In the 2017–18 season, Ässät played strongly. Jesperi Kotkaniemi was promoted to the SM-liiga line-up from the U20 league. During the World Championship break in November, Ässät strengthened their team with high-class returnees when Jarno Kärki, who moved to Tappara at the end of the previous season, and Sakari Salminen, who had played abroad for many years, returned. In January, Tommi Taimi returned to Ässät. Ässät were among the top six in the regular season throughout the autumn season, returning to 4th place after the Christmas break. After this, though, Ässät's playing worsened and they fired head coach Jyrki Aho. The course of Ässät improved and the team started to win again, finishing in 8th place at the end of the regular season. Ässät sent Lukko directly to the summer holidays with a 2–0 series win and advanced to the semi-finals against Oulun Kärpät. In the series against Kärpät, Ässät were able to challenge them, but the Kärpät eventually won the series 4–1.

In 2024, Ässät won the U20 Finnish Championship, beating HC TPS in four games. Ässät's goaltender Topias Rovio was chosen as the playoffs MVP. The championship was the second in club history, as they also won it in 1980.

----------

Continue the Ässät club history passage above from where it stops.

§ **Information shown**
----------

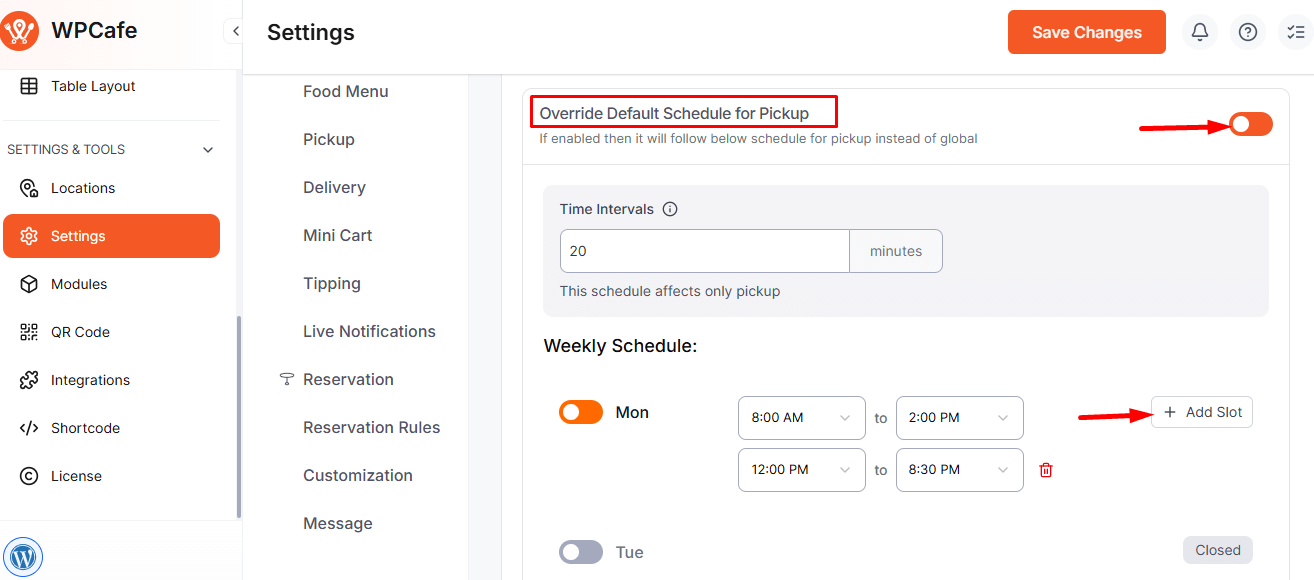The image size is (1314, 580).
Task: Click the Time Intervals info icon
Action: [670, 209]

----------

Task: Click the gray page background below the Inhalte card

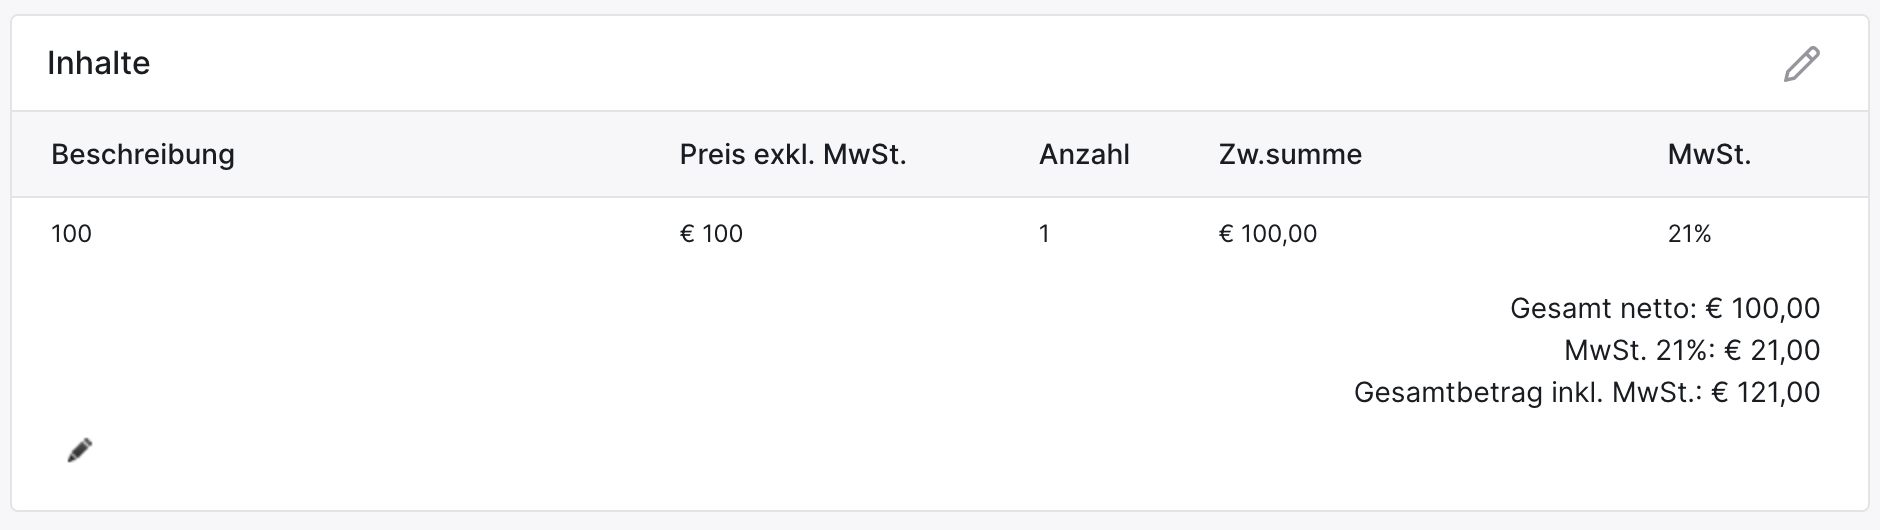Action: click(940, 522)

----------

§ **Exercise answer**
==Team identity==

===Crest and uniform design===
Ässät's primary logo is a spade inside a black ring. Ässät has used variations of the logo, for example the logo from 1982 to 1994, which had a white "Ässät" text on top of the original logo. The logo was designed by Vesa Antikainen.

The club's home uniforms have always been red with another color, usually black or white. The original jersey of Ässät was completely red. Ässät's home uniform since the 2022–23 season has been red with a small white stripe on the bottom part of the jersey and with white on the shoulders; the team's players also wear red pants, red socks with a white stripe, and a white helmet. The away jersey is white with a red stripe on the bottom and with red on the shoulders, and is worn along with red pants, white socks with a red stripe, and a white helmet. In 2023, Ässät added a black-red alternate jersey with a bear logo.

From the early 2000s until 2023, Ässät had used a secondary logo, which was just the primary logo with a red "Ässät" text above it. In 2023 Ässät added red-black bear logo, which included elements from the predecessor clubs of Ässät, like the crown for Rosenlewin Urheilijat-38 and the bear for the Porin Karhut. The logo also had two "hidden" spades that are from the official Ässät logo. The secondary logo was used in the alternate jerseys and merchandise. The bear is a big part of the club's identity as it appears in the coat of arms of Pori as well as in the Swedish language name of Pori, "Björneborg". The bear logo was dropped in 2025 after the Chicago Bears claimed it looked too similar to their logo.

===Mascot===
Ässät's mascot has been Rysty Mesikämmen since 2017. Rysty Mesikämmen is a brown bear who wears an ice hockey helmet and Ässät's jersey with the number 67.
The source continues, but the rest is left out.